Miak Kanatisse pada laman The Grio mengungkapkan, “When someone sticks all the models of color into a segment called “wild things” it just subliminally reinforces the racist rule that all non-European cultures are abnormal, odd, wild, and deserving of any and all exoticism. It comes off culturally insensitive and pandering, a cheap way of feeling ethnic and diverse without contributing anything concrete.” Memang sangat disayangkan, Victoria’s Secret Fashion Show sejak dahulu diminta untuk lebih beragam dan tidak hanya berisi model-model kulit putih, namun ketika keberagaman tersebut coba diciptakan, Victoria’s Secret tidak bisa melakukannya dengan tepat.
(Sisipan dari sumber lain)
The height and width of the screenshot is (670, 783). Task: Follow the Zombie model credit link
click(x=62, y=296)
Yang membuat masyarakat lebih marah, pada Victoria’s Secret Fashion Show 2010 juga terdapat segmen Country Girls yang dihadirkan sebelum segmen Wild Things. Pada segmen Country Girls, hampir semua model yang tampil merupakan model kulit putih. Nuansa segmen ini juga berbanding terbalik dengan nuansa segmen Wild Things, dimana latar dibuat seperti di daerah pedesaan Amerika, model-model dengan tenang dan anggun berlenggak-lenggok dengan iringan musik country yang menenangkan. Dua segmen ini seakan mewakilkan dua kubu ras yang sangat bersebrangan.
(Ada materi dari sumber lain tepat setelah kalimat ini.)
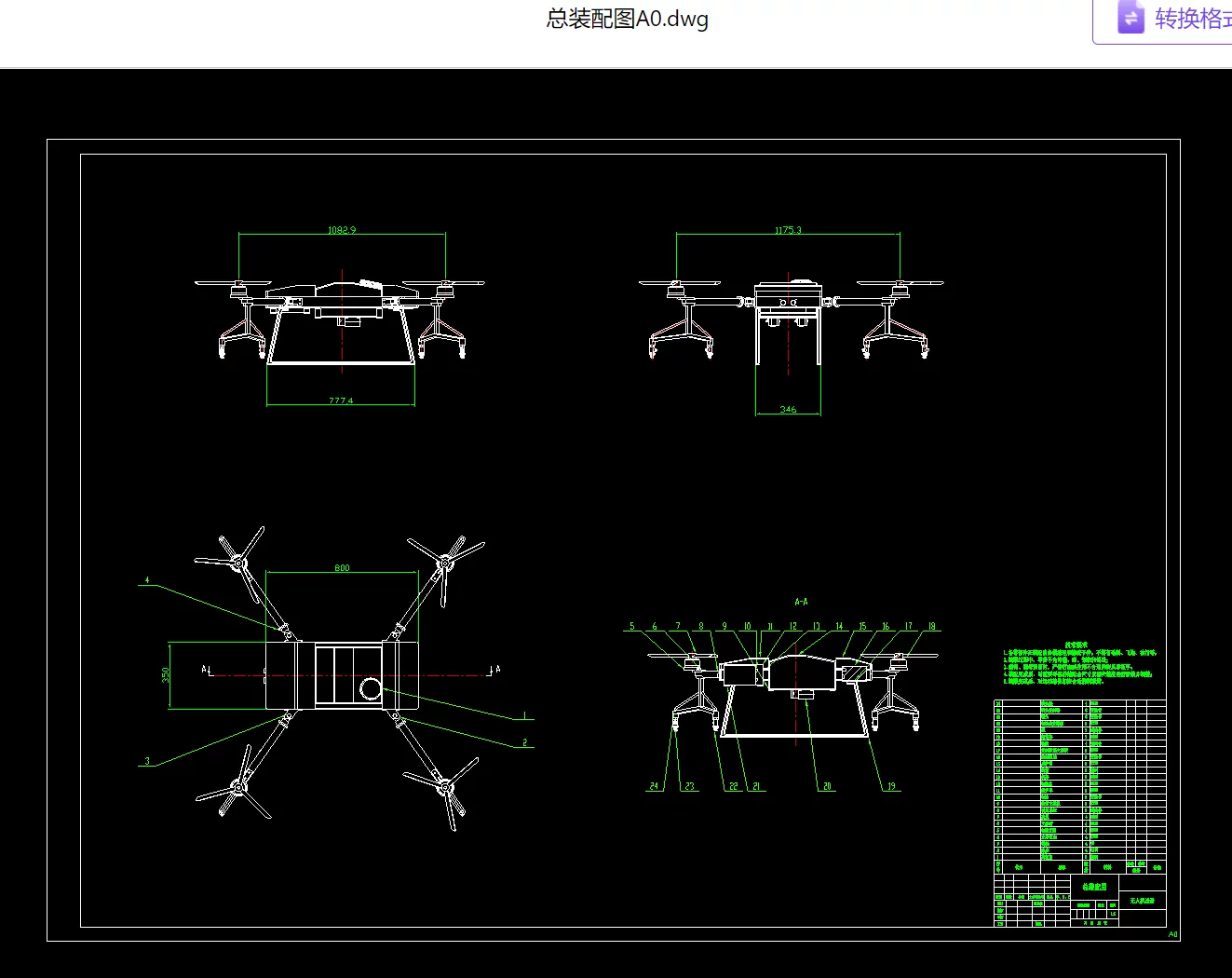Click the 转换格式 convert button label
This screenshot has height=978, width=1232.
click(x=1193, y=19)
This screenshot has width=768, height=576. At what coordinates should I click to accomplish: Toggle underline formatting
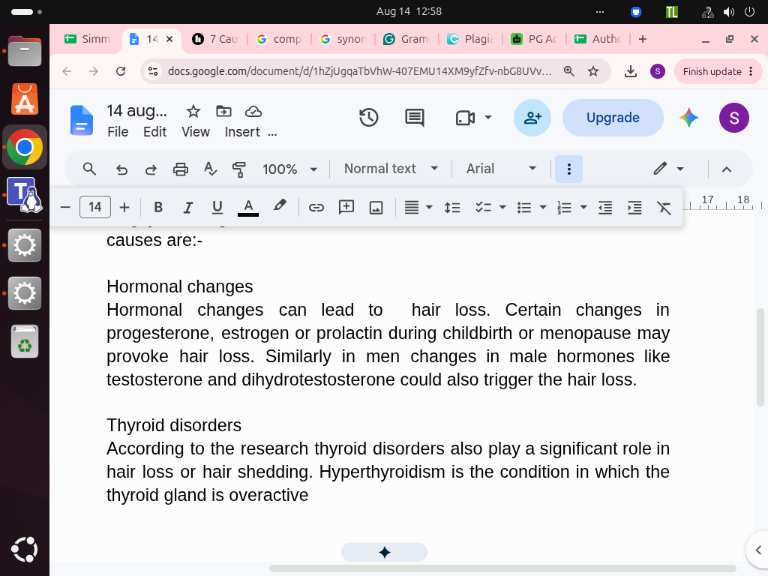tap(217, 208)
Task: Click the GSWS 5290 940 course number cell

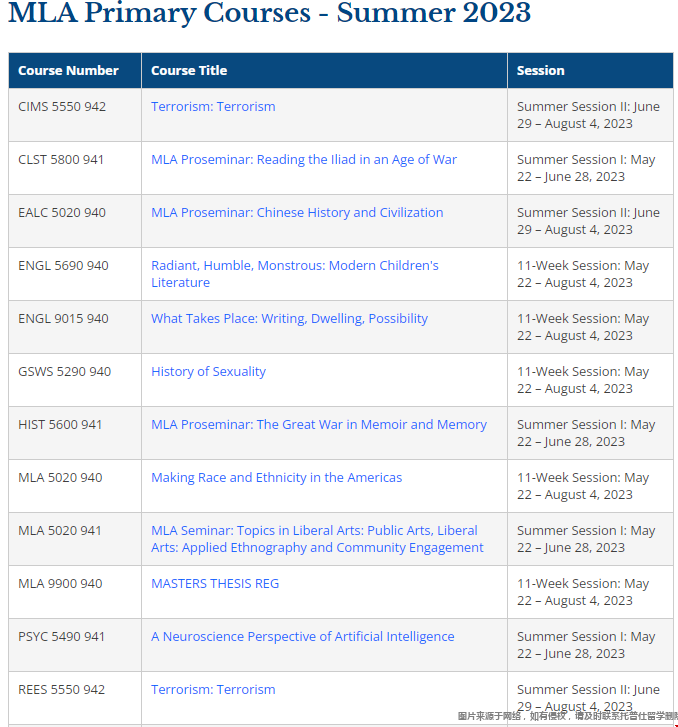Action: click(64, 372)
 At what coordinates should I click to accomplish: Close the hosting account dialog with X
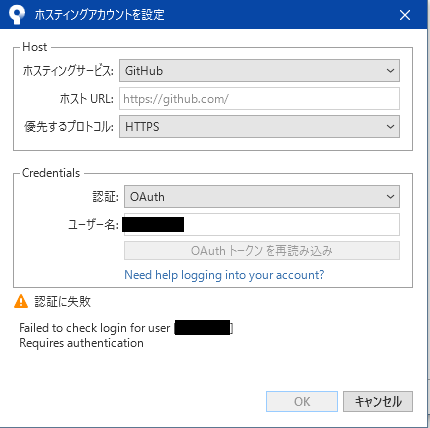405,15
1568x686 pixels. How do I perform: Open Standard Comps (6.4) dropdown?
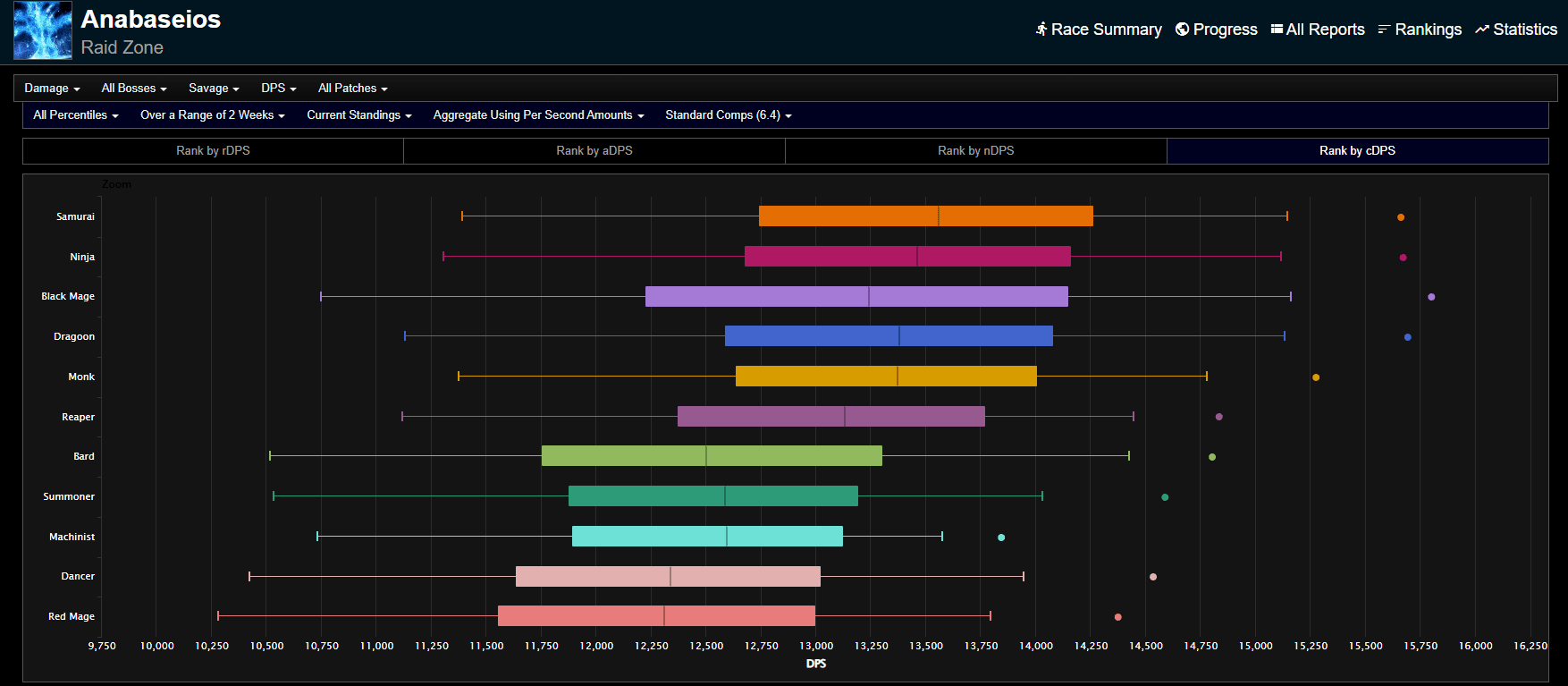(728, 115)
Model yang seharusnya dan tidak seharusnya mengenakan outfit bertema kultural
Masalah apropriasi kultural memang tampak sepenuhnya berpusat pada desain pakaian, namun sebenarnya pemilihan model yang tidak tepat juga turut memperparah keadaan. Pada kebanyakan kasus, kata apropriasi kultural terucap karena suatu budaya ditampilkan dan tidak direpresentasikan oleh orang yang memiliki budaya tersebut. Sehingga masyakarat yang memiliki merasa diejek karena budayanya digunakan semena-mena oleh orang luar. Hal ini juga berlaku pada beberapa kasus apropriasi kultural di Victoria’s Secret Fashion Show. Sebut saja pada kasus hiasan kepala Karlie Kloss di Victoria’s Secret Fashion Show 2012 yang telah dibahas sebelumnya, kenyataan bahwa Karlie Kloss merupakan seorang kulit putih menjadi permasalahan besar. Bagaimana tidak, suku Indian yang merupakan penduduk asli Amerika keberadaannya tergusur dan tertindas dengan kedatangan bangsa kulit putih Eropa berabad-abad lalu. Kemudian di era modern, seorang kulit putih berbalut pakaian dalam berparade menggunakan warbonnet yang merupakan hal sakral masyarakat Indian. Tentulah masyarakat adat marah. Namun jika warbonnet tersebut digunakan oleh model dengan darah Indian-pun, apropriasi kultural tetaplah apropriasi kultural, hanya saja kontroversinya mungkin tidak akan sebesar ketika Karlie Kloss memakainya.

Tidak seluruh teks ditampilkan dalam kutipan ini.